MATERIAL FOR THIS TASK.
□ □ □ □ □
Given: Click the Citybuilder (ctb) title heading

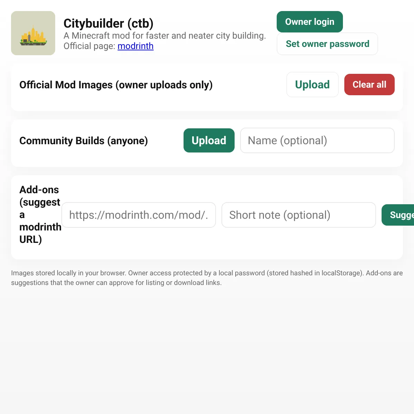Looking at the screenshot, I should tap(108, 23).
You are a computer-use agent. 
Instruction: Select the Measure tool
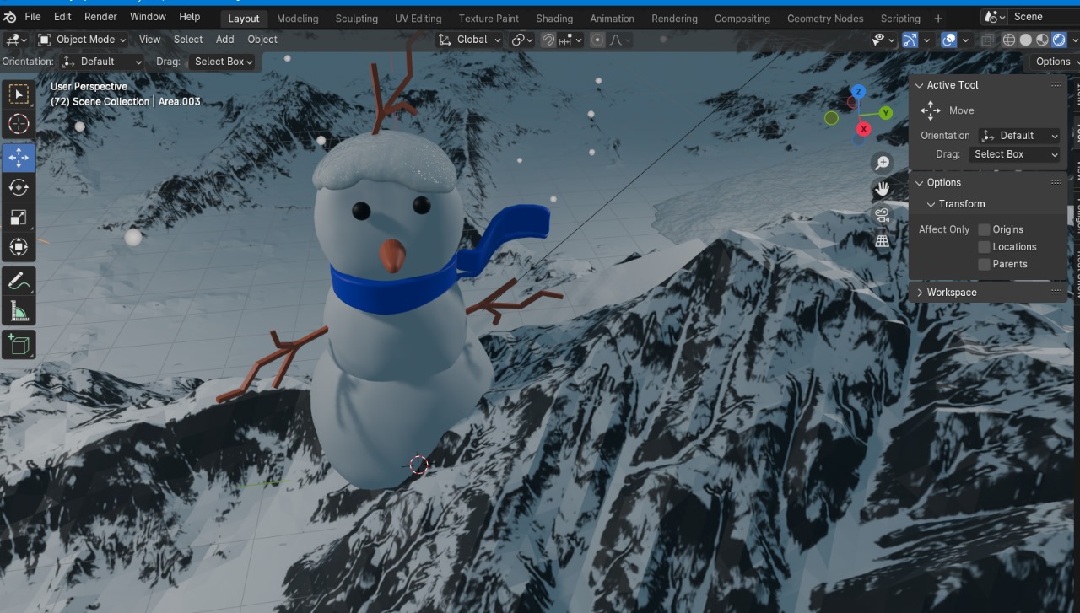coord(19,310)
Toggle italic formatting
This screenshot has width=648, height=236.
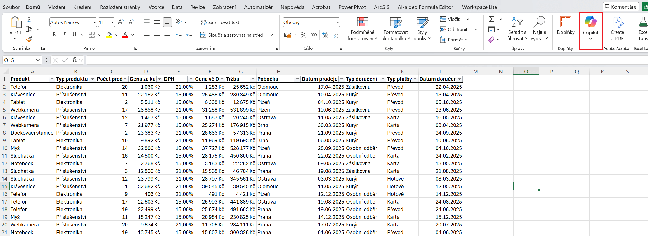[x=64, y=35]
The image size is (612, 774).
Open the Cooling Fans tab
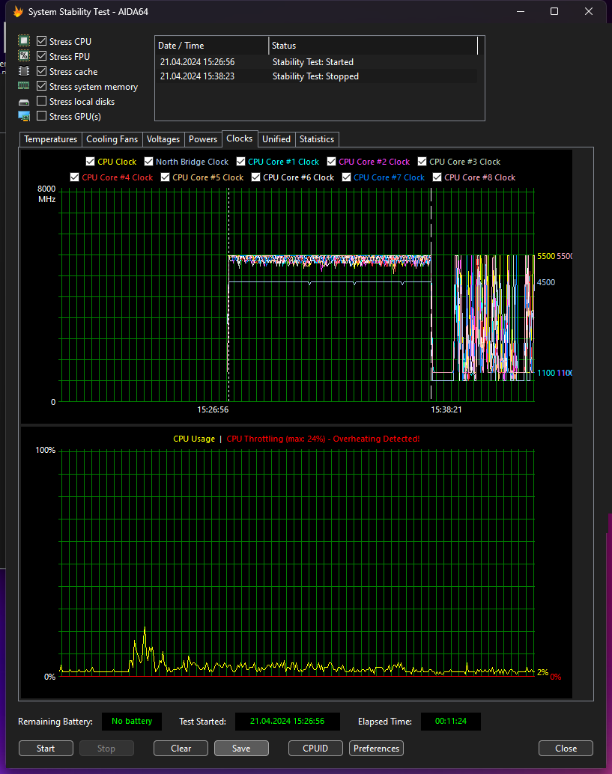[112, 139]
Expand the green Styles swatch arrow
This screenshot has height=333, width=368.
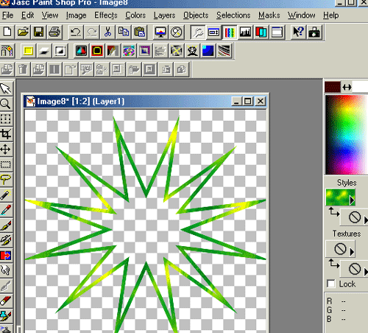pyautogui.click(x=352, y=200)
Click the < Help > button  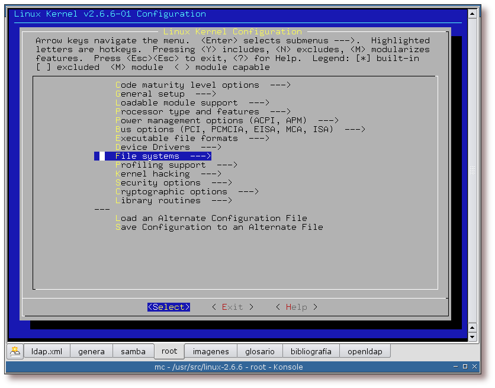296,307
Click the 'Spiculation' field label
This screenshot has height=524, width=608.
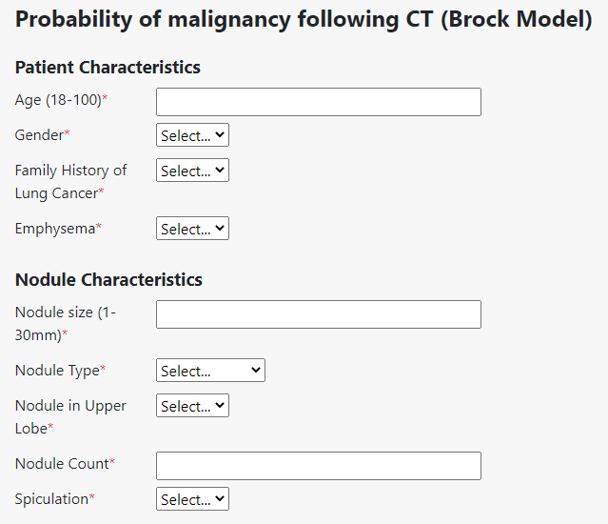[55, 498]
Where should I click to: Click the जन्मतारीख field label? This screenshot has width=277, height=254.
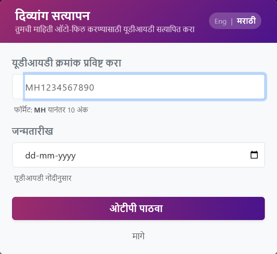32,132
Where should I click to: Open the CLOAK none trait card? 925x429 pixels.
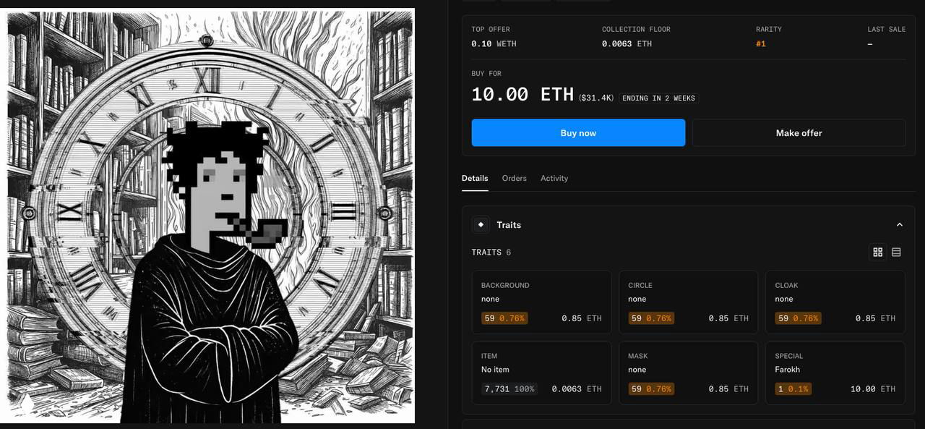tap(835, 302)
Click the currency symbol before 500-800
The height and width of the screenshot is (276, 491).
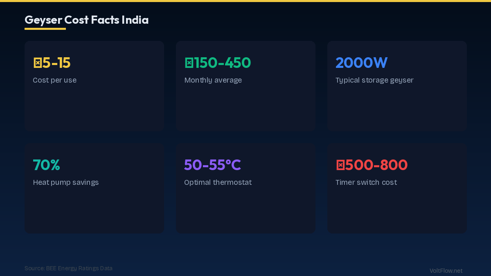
□ □ □ □ □
WORK TO COMPLETE.
Would you restate word for word only the lines from the line with "Where should I click to: Click" to the last line above, with the pictures left out?

TASK OUTPUT.
Where should I click to: Click the जन्मतारीख field label? This screenshot has width=277, height=254.
32,132
Where should I click to: Open the CLOAK none trait card? 925x429 pixels.
tap(835, 302)
Click the currency symbol before 500-800
The height and width of the screenshot is (276, 491).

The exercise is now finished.